The vervet monkey is classified as a medium to large monkey. Different types of vervets vary in colour, but generally the body is a greenish olive or silvery grey.
The face, ears, hands, feet and tip of the tail are black, but an obvious white band on the forehead blends in with the short whiskers.
Males are slightly larger than females and are easily recognized by their turquoise blue scrota. Its tail is held up, with the tip curving down. Arms and legs are the same length.
18 to 26 inches.
Between 6 and 17 pounds.
Woodlands, savannah and high plains. Their preferred habitat is acacia woodland along streams, rivers and lakes. They are diurnal, sleeping and eating in trees from which they seldom venture.
The vervet monkey is common throughout South Africa, and occurs wherever its habitat requirements are met.
Diet – Omnivores
Leaves and young shoots are most important, but bark, flowers, fruit, bulbs, roots and grass seeds are also eaten. The mainly vegetarian diet is supplemented with insects, eggs, baby birds and sometimes rodents and hares. They seldom drink water.
Highly sociable animals, vervets form complex but stable social groups (also called troops) of 10 to 50 monkeys which mainly consist of adult females and their offspring. The male vervet move freely in and out of these groups.

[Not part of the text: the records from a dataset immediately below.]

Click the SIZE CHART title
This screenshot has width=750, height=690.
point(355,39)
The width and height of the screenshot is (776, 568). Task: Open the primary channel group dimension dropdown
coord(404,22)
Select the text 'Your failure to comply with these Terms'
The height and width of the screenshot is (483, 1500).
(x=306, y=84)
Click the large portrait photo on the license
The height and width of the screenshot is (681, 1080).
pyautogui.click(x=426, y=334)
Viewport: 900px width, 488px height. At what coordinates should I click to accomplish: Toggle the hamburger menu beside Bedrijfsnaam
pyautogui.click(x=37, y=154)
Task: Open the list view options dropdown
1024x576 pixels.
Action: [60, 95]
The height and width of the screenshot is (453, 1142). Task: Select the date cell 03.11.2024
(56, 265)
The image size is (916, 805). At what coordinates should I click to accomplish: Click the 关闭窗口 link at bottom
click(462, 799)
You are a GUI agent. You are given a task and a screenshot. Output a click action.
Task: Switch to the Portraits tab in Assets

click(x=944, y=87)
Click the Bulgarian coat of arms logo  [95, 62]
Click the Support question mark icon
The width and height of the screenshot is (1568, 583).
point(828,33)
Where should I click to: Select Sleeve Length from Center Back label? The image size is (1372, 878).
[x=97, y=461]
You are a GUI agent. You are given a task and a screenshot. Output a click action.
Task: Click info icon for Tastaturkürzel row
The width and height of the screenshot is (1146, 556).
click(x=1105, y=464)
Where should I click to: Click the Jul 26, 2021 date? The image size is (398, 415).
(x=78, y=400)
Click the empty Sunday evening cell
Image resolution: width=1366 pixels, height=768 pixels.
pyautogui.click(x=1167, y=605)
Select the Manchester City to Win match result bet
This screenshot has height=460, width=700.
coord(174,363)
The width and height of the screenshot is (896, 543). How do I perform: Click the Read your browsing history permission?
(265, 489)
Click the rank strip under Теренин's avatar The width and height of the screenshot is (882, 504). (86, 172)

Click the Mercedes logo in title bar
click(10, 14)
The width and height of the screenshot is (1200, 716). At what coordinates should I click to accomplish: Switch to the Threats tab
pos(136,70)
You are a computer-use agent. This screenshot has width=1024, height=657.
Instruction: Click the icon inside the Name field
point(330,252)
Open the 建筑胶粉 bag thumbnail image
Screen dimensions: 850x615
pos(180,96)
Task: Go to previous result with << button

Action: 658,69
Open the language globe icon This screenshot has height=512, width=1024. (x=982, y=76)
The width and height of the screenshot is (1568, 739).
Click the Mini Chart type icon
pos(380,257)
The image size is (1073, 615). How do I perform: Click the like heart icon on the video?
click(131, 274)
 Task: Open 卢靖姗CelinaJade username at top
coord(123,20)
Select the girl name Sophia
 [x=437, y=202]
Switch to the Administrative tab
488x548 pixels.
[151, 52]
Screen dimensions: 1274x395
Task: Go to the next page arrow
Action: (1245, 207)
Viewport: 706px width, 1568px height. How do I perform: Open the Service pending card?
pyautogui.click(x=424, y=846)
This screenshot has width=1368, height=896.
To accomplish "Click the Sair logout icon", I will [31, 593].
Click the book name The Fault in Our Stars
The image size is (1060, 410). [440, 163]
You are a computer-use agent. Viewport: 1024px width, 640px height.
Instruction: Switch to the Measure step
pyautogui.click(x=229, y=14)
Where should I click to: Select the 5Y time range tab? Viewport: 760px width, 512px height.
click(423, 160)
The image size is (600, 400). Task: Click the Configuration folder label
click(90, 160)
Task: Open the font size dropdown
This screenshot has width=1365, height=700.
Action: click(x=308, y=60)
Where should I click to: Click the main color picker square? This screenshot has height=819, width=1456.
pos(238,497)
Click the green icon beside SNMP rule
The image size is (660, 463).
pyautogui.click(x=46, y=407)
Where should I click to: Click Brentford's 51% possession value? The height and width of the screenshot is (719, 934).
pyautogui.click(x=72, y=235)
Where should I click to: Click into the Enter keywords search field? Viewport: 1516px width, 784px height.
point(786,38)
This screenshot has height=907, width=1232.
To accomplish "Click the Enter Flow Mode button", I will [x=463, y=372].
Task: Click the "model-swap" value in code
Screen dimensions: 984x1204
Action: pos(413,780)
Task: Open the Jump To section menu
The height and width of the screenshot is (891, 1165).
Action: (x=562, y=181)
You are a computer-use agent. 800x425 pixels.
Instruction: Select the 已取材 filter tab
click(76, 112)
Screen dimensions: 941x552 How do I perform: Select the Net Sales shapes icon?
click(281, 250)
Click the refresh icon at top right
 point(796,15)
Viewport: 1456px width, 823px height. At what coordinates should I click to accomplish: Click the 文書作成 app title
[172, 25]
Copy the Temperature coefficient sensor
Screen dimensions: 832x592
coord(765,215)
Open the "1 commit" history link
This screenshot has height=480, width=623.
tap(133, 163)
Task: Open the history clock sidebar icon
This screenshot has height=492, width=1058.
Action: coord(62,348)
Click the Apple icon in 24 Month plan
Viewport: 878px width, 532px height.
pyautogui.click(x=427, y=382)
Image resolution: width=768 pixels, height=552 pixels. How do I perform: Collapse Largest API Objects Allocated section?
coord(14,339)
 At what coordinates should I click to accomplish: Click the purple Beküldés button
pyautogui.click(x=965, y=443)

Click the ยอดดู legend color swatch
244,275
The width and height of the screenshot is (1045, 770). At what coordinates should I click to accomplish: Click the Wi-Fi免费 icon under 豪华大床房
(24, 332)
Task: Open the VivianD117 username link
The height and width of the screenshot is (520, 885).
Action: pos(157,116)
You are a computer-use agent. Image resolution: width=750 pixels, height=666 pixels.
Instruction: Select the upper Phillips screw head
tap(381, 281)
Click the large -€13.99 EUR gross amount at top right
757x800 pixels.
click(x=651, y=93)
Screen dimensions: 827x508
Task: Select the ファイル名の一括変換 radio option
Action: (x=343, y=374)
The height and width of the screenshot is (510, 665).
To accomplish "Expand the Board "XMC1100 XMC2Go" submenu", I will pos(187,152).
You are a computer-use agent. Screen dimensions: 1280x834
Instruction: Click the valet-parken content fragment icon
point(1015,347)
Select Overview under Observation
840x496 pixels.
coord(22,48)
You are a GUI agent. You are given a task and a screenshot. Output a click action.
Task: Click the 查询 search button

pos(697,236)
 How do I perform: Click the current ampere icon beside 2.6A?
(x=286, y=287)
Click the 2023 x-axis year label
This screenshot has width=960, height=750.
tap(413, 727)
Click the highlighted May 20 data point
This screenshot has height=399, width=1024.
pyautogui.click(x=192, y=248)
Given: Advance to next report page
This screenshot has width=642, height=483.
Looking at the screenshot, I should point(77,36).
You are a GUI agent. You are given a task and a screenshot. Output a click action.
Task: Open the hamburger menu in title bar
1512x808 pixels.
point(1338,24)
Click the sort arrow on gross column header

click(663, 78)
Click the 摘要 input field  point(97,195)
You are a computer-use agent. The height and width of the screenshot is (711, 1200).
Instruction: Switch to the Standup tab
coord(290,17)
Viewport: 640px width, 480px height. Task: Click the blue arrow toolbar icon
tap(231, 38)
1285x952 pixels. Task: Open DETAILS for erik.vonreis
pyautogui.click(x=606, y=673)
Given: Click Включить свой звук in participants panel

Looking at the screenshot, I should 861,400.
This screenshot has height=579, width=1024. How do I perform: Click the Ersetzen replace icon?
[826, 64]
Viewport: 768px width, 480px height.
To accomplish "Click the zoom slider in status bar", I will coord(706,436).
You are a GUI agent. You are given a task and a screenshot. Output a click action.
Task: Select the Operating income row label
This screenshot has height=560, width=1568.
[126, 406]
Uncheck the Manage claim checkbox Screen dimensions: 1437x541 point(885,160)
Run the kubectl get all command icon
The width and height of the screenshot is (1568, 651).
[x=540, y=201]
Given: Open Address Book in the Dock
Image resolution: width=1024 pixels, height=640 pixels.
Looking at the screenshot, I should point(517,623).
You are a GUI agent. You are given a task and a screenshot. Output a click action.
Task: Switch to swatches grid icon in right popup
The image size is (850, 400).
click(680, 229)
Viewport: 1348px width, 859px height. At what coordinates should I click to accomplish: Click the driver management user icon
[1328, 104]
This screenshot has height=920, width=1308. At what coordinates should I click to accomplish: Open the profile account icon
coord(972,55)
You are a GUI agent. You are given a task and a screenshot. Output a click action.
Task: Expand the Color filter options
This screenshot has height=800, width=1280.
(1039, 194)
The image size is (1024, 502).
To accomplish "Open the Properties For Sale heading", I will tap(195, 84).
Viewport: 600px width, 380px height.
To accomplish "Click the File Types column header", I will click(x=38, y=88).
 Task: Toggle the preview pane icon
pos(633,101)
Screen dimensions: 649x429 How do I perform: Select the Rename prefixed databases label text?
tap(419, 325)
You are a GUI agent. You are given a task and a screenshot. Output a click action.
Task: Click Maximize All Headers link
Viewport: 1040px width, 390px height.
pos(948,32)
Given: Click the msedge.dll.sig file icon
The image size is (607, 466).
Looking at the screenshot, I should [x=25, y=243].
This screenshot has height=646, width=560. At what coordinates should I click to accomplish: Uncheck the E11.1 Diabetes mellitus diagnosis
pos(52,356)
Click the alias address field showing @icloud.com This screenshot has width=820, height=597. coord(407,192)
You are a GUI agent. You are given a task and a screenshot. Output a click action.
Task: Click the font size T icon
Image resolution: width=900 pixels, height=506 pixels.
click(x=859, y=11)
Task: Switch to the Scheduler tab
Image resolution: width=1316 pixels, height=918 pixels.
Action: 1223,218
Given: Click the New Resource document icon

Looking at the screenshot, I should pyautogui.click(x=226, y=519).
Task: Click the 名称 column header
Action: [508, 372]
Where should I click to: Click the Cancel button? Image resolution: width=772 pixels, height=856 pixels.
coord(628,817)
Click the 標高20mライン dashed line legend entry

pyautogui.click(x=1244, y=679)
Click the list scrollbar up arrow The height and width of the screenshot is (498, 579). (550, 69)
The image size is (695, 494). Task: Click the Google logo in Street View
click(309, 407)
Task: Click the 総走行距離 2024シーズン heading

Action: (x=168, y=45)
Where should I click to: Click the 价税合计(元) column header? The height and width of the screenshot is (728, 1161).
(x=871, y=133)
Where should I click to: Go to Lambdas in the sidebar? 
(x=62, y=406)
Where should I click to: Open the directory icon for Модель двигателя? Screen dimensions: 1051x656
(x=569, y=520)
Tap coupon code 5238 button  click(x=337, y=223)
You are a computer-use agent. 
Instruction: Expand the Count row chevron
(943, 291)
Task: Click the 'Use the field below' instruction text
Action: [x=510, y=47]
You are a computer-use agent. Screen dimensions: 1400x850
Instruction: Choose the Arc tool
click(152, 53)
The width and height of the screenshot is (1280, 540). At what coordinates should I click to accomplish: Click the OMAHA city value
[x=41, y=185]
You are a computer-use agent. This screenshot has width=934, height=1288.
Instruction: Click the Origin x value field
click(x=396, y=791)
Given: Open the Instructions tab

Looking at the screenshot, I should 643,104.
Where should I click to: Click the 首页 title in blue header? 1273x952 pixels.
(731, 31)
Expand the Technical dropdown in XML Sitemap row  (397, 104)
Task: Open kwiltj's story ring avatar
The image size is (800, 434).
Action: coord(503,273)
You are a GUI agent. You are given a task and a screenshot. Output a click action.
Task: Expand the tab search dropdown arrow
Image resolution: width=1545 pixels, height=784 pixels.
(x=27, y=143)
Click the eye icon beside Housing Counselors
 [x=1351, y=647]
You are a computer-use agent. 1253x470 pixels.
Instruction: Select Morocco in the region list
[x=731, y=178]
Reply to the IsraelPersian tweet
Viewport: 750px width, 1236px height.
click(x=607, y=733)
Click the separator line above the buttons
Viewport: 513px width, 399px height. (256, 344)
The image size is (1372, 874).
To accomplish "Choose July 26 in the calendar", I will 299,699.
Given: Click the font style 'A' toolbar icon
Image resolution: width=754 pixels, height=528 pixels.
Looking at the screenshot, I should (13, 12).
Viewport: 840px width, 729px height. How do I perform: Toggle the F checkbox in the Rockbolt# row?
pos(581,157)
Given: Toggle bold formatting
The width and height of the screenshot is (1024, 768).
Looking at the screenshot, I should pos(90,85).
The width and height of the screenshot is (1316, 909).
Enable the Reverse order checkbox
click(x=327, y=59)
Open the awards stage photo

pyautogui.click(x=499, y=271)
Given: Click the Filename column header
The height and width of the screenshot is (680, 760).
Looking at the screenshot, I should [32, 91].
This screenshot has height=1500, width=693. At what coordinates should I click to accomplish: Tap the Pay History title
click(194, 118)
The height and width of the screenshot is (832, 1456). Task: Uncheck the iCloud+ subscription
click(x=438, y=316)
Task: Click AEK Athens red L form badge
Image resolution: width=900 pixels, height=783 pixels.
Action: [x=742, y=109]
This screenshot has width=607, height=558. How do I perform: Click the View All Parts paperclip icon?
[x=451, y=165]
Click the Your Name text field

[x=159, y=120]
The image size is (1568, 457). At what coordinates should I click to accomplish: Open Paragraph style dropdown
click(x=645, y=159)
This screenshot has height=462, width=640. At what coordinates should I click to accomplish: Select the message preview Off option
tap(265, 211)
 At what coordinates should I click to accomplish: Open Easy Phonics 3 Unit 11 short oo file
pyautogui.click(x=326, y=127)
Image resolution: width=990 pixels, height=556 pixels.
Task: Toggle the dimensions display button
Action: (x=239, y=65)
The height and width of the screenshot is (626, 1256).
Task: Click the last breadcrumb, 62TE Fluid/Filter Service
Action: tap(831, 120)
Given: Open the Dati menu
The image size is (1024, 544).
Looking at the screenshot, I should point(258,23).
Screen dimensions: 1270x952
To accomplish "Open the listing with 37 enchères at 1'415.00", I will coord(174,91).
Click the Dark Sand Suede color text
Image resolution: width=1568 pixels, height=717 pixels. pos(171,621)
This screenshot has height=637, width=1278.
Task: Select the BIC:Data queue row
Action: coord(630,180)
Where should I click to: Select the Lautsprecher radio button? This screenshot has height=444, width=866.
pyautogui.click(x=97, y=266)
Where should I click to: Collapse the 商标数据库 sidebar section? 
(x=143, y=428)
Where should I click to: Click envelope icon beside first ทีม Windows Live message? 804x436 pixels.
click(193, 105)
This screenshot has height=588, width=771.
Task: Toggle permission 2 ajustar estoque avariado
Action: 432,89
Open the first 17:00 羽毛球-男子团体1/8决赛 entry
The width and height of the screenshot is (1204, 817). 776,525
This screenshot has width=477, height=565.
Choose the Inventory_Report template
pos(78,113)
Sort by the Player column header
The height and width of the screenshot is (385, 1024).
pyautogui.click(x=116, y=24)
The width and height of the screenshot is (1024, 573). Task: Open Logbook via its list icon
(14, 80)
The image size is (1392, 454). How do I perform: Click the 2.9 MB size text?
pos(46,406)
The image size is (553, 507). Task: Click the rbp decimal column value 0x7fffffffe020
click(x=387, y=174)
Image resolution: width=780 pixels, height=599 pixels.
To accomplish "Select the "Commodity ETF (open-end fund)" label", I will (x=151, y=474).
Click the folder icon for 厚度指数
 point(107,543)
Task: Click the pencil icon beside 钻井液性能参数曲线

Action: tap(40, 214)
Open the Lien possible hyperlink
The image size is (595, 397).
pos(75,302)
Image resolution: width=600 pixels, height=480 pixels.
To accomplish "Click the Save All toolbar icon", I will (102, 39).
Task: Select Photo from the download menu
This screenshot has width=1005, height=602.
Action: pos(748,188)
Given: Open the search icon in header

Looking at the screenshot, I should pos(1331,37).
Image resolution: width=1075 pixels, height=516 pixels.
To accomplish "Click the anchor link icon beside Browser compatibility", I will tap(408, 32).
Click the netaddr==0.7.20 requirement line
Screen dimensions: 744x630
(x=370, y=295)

Within the troop, each adult female is the centre of a small family grouping. Females who have reached puberty generally stay in the troop. Vervet spend hours a day removing parasites and other materials from one another’s fur. In their hierarchy, dominants get the most grooming.
Seasonal breeders, a single young is born after a gestation period of 5.5 months.
Up to 24 years in captivity.
Vervets rarely venture further than about 500 yards from the trees, since they are vulnerable to a variety of predators, including leopards, caracal, servals, baboons, large eagles, crocodiles and pythons.